EXERCISE PROMPT: Output all entries exactly; images excluded.

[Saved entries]
★ ★ ★ ★

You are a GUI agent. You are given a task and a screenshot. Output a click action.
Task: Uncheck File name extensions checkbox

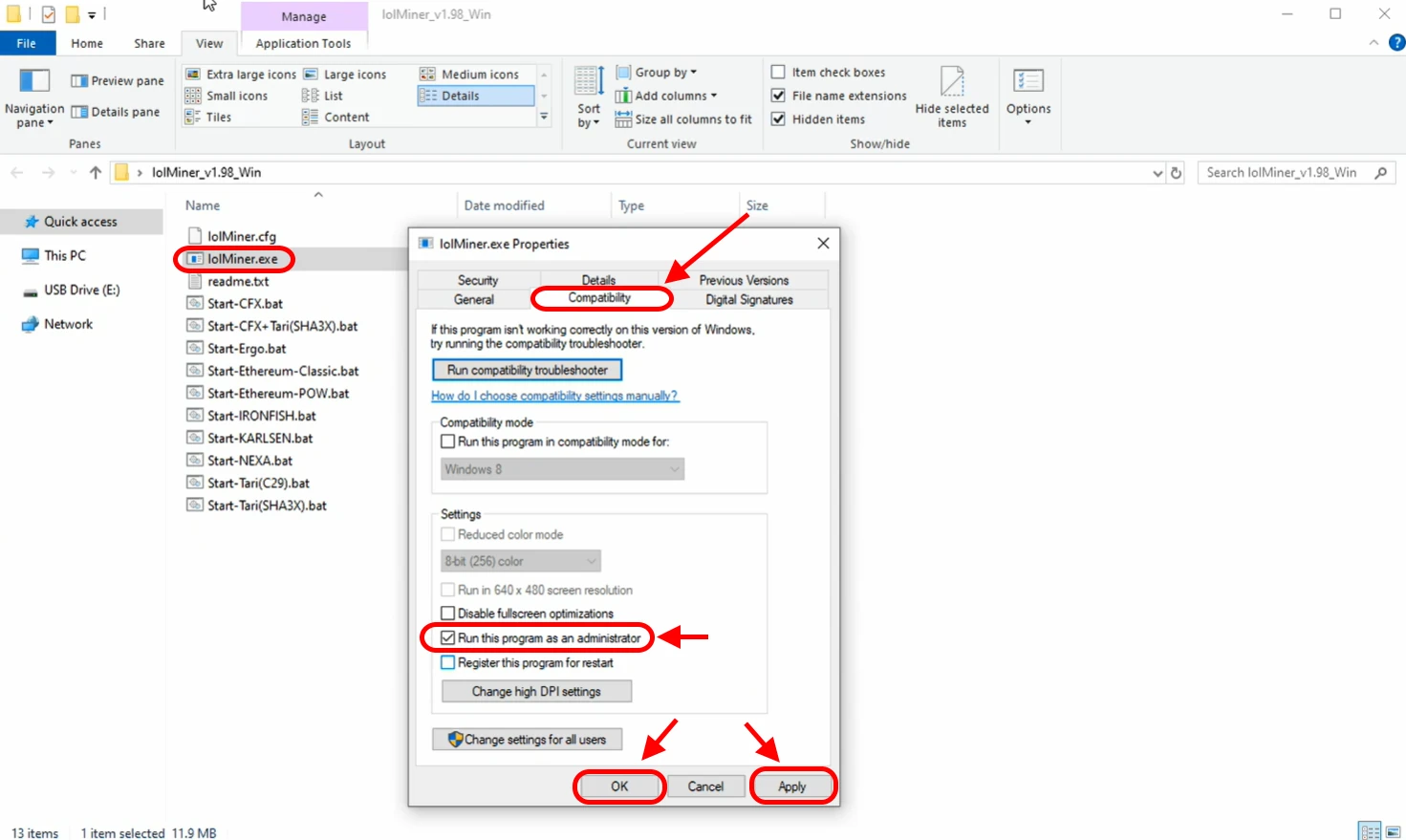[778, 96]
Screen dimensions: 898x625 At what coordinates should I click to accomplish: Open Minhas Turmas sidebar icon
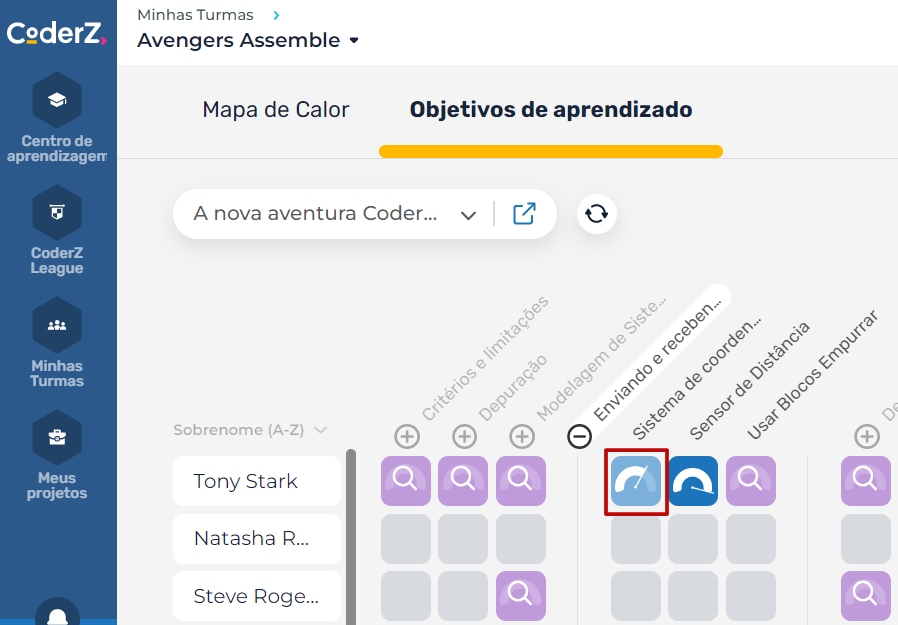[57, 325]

★ ★ ★ ★

WORKED SOLUTION:
You are a GUI agent. You are given a task and a screenshot. Output a click action.
Task: Uncheck File name extensions checkbox

[778, 96]
Screen dimensions: 898x625 At what coordinates should I click to accomplish: Open Minhas Turmas sidebar icon
[57, 325]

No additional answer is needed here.